Joseph Paice
From Wikipedia, the free encyclopedia
His father was Nathaniel Paice (died c.1768), and his mother Mary, who died when he was young, a sister of Thomas Edwards.[1][3][4] He was the grandson of Joseph Paice (c.1658-1735), Member of Parliament for Lyme Regis, and on good terms with Sir Francis Baring, 1st Baronet.[2]
Benefactor
His prospective support for the Mission House at Stockbridge, Massachusetts involved Paice in transatlantic correspondence in the 1750s.[5] He heard from Jonathan Edwards in 1752; and Elisha Williams had Joseph Dwight deliver to William Pepperrell a letter the following year, prompting Pepperrell to wrote to Paice and give the other side of Dwight's clash with Edwards.[5]
From the late 1770s, Paice began to support the orphaned Gibson family; their mother Mary Rodbard, who had married the Cheapside merchant Frederick Gibson, was a granddaughter of Joseph Paice MP through his daughter Anne.[4] On 6 July 1786 he had dinner with John Adams, at the Clapham house of William Smith. Adams recorded a joke he told, about a natural philosopher and a Scotsman.[6]
Paice gave Charles Lamb a position in his counting-house.
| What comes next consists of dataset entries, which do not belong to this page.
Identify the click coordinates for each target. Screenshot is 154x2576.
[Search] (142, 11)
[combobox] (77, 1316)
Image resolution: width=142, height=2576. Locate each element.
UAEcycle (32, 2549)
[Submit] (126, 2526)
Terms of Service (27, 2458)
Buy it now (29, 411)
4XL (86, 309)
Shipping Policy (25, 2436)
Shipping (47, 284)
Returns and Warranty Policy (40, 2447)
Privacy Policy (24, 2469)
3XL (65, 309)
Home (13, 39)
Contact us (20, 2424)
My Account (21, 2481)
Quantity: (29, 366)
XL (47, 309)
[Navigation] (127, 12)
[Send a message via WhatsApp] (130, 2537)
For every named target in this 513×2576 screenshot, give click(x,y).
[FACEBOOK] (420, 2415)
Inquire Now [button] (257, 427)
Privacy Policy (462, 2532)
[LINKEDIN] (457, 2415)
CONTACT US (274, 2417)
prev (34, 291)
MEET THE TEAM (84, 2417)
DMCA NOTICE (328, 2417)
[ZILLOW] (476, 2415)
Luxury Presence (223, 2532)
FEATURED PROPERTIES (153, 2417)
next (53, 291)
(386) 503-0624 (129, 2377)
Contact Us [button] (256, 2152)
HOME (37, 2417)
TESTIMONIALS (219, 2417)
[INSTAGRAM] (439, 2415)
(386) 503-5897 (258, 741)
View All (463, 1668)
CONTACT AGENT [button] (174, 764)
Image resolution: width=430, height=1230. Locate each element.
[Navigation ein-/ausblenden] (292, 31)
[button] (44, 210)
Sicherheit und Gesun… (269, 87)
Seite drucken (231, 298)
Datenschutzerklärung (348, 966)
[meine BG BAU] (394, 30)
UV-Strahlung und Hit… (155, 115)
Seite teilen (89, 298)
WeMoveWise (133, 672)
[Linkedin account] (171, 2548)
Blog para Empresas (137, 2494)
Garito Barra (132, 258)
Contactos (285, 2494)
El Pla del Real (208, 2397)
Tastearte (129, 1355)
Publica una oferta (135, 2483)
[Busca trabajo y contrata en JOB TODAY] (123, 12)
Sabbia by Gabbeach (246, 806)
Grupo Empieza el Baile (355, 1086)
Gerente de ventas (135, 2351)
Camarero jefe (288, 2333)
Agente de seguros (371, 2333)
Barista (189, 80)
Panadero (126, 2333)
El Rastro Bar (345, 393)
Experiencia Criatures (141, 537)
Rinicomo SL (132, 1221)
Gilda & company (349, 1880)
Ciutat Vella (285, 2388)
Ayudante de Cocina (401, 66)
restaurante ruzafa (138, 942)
It occurred through a request from Thomas Coventry, thought to have been prompted by Samuel Salt.[7] Coventry then secured Lamb a clerkship at the South Sea House.[8] Paice introduced Lamb to Francis Baring, who in 1798 found him a place at East India House.[9]
Later life
Around 1795 Paice retired from business.[10] In later life he lived with Frederick Gibson and his family in Bread Street Hill; then moved out to St Mary Newington.[11] He was in the Paragon Building there on the New Kent Road in 1800, when he was made an executor and beneficiary in the will of Mary Wilkes, daughter of John Wilkes.[12][13] He had been with John Nichols in the very small group of personal friends who attended the funeral of Wilkes in January 1798.[14] He finally lived in the Rodney Buildings in St Mary Newington.[11]
Paice was unmarried;[1] Lamb in his essay "Modern Gallantry" states that he had courted Susan Winstanley of Clapton, who died young.[15] A sermon for his death in 1810 was preached by Thomas Tayler of the Carter Lane chapel, where Paice had been one of the congregation.[16][17] Paice's heir was his ward Frederick Gibson, who became principal customs surveyor of London Docks.[18]
Lucas legacy
Paice was involved in the estate of the merchant Thomas Lucas, who died in 1784. The residuary heir was Thomas Lucas Wheeler. Lucas was a sugar factor in London, owning English property and a slave-run plantation in St Kitts. The plantation, subject to annuities, was left in trust, Paice being one of the trustees. Wheeler then died in 1792. Under his will and codicil, the English property passed to Paice, and also the plantation, of which Paice gave a half-share to John Beach, another of the trustees, who died in 1796.[19][20][21] There were further legal moves from 1789, including leasing Lee Manor House which had belonged to Lucas to John Call, and making Paice residual legatee of Eliza, widow of Lucas, who by then was married to John Julius Angerstein; she died in 1800.[22][23][24]